Crofton Weed


Ageratina adenophora

family: ASTERACEAE (daisy family)


  • An erect, bushy, leafy, many-stemmed herbaceous perennial to 2m, from Central America. Forms dense stands, prefers moist, nutrient-rich soil, is common in disturbed areas. Also known as Eupatorium adenophorum, and Mexican Devil. Poisonous to horses.
  • Leaves are opposite, soft, thin, shaped like a triangle or rhombus, with a toothed edge and conspicuous veins. They are dark green on the upper surface, lighter underneath, and may be slightly hairy; 4-12cm long, 3-9cm wide. Layers at leaf nodes.
  • Flowers profusely in spring and summer, producing dense clusters of white sticky hairy flowers, 5-8mm in diameter, at the ends of the branchlets.
  • Seed production is enormous - 10,000 to 100,000 per year when mature. The seeds are very small, light, brown to black, with a 4mm 'parachute' of white hairs, mid to late spring. Germination rates are high.
  • Has a tap root, and a shallow but extensive fibrous root system.
  • All parts of the plant have a strong aromatic smell when bruised, which may cause allergic reactions.


Seed is dispersed by wind and water over long distances, and is also moved by vehicles and machinery, and in clothing, soil and stockfeed. Also spread by garden dumping.

Impact on Bushland

A highly invasive plant, tolerant of a wide range of conditions, common on roadsides and bushland edges, along watercourses, creeks, and in wetlands. Capable of infesting intact bushland and displacing native plants; an increasing problem.

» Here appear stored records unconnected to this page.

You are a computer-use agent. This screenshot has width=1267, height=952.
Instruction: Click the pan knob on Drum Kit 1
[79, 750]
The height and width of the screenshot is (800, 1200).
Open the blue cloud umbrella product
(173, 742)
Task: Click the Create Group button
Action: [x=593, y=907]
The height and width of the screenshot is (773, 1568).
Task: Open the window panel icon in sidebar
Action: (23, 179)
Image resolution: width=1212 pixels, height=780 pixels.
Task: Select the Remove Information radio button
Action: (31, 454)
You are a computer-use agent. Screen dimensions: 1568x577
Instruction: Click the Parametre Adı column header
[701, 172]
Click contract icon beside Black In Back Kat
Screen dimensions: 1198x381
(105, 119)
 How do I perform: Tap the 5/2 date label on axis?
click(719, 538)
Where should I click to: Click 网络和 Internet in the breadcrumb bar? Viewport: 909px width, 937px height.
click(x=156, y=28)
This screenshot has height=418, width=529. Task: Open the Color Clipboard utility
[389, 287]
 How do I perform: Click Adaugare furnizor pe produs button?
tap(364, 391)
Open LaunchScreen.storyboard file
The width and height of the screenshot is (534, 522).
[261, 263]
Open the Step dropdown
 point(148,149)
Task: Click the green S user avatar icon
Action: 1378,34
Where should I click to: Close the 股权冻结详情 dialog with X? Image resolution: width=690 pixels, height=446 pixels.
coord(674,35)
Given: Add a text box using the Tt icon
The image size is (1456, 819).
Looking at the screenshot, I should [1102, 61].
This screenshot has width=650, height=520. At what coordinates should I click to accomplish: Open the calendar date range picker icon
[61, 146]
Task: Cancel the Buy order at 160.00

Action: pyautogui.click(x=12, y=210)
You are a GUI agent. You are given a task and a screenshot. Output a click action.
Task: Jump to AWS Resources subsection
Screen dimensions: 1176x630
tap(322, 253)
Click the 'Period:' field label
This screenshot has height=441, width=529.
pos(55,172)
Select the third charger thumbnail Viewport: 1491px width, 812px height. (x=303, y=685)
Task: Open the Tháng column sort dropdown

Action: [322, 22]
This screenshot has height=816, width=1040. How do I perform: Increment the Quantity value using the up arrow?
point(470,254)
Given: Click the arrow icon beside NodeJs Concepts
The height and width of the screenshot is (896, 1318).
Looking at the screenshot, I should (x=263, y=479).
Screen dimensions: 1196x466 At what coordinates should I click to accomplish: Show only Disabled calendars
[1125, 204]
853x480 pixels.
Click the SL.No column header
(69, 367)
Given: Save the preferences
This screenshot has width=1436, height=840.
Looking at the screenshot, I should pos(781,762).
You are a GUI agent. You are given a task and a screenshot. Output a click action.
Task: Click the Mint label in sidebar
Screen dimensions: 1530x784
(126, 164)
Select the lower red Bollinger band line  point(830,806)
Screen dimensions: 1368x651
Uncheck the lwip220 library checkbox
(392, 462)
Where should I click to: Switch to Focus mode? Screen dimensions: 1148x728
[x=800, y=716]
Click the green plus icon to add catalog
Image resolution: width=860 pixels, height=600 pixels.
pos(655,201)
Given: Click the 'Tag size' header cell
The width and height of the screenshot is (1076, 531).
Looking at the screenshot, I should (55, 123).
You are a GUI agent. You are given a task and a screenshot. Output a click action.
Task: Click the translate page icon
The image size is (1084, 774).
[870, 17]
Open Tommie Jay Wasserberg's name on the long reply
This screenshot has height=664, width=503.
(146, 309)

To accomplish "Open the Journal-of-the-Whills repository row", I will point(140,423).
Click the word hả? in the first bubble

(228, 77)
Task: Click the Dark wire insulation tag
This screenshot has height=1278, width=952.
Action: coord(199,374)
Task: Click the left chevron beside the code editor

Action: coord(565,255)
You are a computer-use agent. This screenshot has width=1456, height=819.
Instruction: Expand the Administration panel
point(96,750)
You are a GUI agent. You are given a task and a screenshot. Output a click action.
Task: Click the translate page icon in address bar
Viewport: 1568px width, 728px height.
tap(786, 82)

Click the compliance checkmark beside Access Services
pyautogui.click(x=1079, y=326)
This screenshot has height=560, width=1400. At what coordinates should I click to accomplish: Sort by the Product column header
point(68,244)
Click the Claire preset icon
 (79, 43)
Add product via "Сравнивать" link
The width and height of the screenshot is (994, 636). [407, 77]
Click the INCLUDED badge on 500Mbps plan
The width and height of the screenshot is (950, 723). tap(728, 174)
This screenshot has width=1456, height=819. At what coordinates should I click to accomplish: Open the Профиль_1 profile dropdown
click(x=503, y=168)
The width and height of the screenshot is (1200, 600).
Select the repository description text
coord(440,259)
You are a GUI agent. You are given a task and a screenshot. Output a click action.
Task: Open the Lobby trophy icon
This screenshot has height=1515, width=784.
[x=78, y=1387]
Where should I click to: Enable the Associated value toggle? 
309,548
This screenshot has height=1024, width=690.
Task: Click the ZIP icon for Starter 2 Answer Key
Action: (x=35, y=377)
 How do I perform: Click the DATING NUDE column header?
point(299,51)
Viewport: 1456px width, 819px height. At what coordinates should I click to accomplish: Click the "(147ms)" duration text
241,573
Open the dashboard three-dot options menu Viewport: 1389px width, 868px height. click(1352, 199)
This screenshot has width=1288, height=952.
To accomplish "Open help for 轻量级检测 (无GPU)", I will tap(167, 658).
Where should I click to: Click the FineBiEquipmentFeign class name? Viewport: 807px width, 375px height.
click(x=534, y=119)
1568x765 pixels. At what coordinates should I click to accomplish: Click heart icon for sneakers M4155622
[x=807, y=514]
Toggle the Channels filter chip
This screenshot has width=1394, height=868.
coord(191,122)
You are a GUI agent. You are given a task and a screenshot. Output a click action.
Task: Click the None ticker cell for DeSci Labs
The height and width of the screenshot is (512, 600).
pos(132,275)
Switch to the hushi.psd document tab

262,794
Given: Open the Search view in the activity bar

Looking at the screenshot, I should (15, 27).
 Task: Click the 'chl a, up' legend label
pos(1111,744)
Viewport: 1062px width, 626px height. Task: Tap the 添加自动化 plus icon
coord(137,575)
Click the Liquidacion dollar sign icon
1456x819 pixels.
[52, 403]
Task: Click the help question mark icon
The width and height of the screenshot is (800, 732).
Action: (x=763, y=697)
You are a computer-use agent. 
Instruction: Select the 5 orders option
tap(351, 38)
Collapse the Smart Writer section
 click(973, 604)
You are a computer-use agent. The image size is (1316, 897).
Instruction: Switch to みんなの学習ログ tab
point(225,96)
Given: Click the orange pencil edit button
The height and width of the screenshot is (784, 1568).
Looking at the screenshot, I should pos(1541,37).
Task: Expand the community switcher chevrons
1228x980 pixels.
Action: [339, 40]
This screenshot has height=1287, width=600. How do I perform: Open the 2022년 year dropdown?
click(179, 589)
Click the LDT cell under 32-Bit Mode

Throughout the Blue Mountains, including the Mounts, but more common from Bullaburra to Lapstone.

Alternative Planting

Native Plants
Correas (eg Correa reflexa)
Daisy Bushes (Olearia elliptica, Olearia myrsinoides)
Waxflower (Phylotheca myoporiodes, formerly Eriostemon)

Exotic alternatives
Mock Orange (Philodelphus species)
May Bush (Spiraea x vanhouttei)


Hand remove, taking all roots; bag flower and seed heads; do not leave stems on ground. Will reshoot if damaged. Large infestations can be sprayed in spring and summer. Get advice from Council or DIPNR if growing along watercourses - you may need a permit. Survives 'cool' burns, otherwise destroyed by fire. Be prepared for follow up treatment.

Crofton Weed can form dense stands in intact busland, excluding native plants.
photo: © Barbara Harley

Crofton Weed is a Class 4 Noxious Weed.

Class 4 noxious weeds are plants that pose a threat to primary production, the environment or human health, are widely distributed in an area to which the order applies and are likely to spread in the area or to another area.

Control objective
Minimise the negative impact of those plants on the economy, community or environment of NSW.

Control action
The growth and spread of the plant must be controlled according to the measures specified in a management plan published by the local control authority, and the plant may not be sold, propagated or knowingly distributed.

— NSW Noxious Weeds Act of 1993

Picture of Crofton Weed leaves

Leaves of Crofton Weed are soft and thin, and shaped like a triangle or a rhombus.
photo: © Barbara Harley

Picture of Crofton Weed flowers

Spring and summer flowers are dense, white, hairy and sticky, producing numerous tiny seeds.
photo: © Barbara Harley

Picture of Crofton Weed habitat

Crofton Weed prefers sheltered, moist, nutrient-rich conditions (seen here on the edge of rainforest), but ...
photo: © Barbara Harley

Picture of Crofton Weed habit

... this plant is tough enough to grow almost anywhere.